ニーレンベルギアは唇を強くかみ合わせた。研究者としては実験台を失い、医師としては人の死が心地よいはずもない。何より、無邪気なカズイの言葉はジーレンベルギアの心をひっかいた。
「敵はみんな病気の人や怪我した人ばかりだったって。どうしてかな? ザフトって怪我した人の方が強いの?」
そんなはずはない。話では機体もすでに量産される予定のない新型であったとも耳にしている。すでに廃棄されることが決定している機体に、少なくとも終戦まで前線に立てない傷病兵や障がいを持つパイロットを中心に部隊を構成する。非常に合理的な判断だと言えなくもない。
倫理や人権を考慮しないのだとすれば。
「アブラムシのカーストね……」
ニーレンベルギアが見つめる格納庫は雑多な人々が動き回っていた。ニーベルンベルギアの言葉を聞いた者は誰もいなかった。
アブラムシの中には、ある特殊な生態で知られる種が存在している。
アブラムシは弱い種である。戦う牙もなく爪もない。捕食者に襲われることに怯えながら生きていく他ない。そんな弱い生物が生き抜くためにはいくつかの方法が考えられる。
味方を手に入れること。蟻と共生関係にあるアブラムシの存在はよく知られている。
自ら戦う術を手に入れること。この方法を選択したアブラムシも存在する。
そして、ここで語られるべきアブラムシは両者の方法を同時に選択した。アブラムシはある子を産む。それはすべて雌であり、母親とはまるで違う形へと成長する。体に強靱な足を生やし、敵に突き刺す堅い吻部を持つ。その逞しいまでの姿は、母親を襲う敵へと颯爽と襲いかかり、母を守る。
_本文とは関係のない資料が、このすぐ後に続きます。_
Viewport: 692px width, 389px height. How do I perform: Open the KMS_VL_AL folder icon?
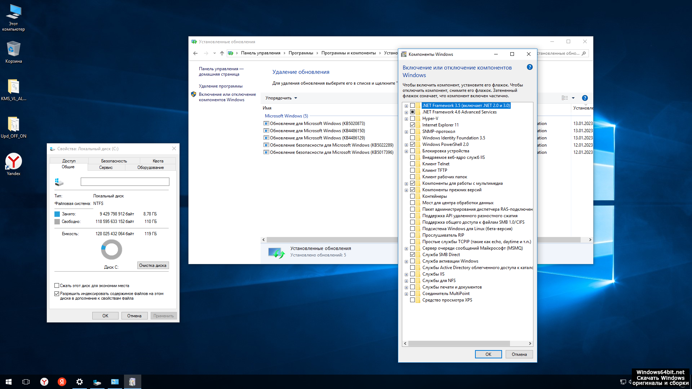pyautogui.click(x=13, y=87)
しかし娘たちは宿命づけられている。戦う少女たちは母になることは決してない。元より繁殖能力を持ってはいないのだ。短命であり、母を守るためにその生は燃やし尽くされる。
娘たちの守られた母はその間、娘たちとは別に、繁殖能力を持つごくありふれたアブラムシを産み、種の保存につとめる。
誰かが言っていた。生命の最大の使命は次世代を産み、その種を栄えさせることであるのだと。
ではこの少女たちはどう判断すべきであろうか。確かに母を守り、種の保存に協力しているという見方もできることであろう。だが、命を育むことを宿命として拒絶され、ただ戦い、傷つき、死ぬことを運命づけられている。
アブラムシにとってはそれが生態であり、そこに人間的、感傷的な判断を介在させる余地などない。ただそうして生きてきただけなのだから。
だが、人として考えることが許されるのであれば問いかけることを許されたい。戦うためだけに生み出され、その役割をまっとうすることしか許されない子どもは、一体何のために生まれてきたのだろう。そんな疑問を禁じ得ない。
生まれた意味も役目も明確である。ただしそれは、あくまでも生み出した側にとっての都合でしかないのだから。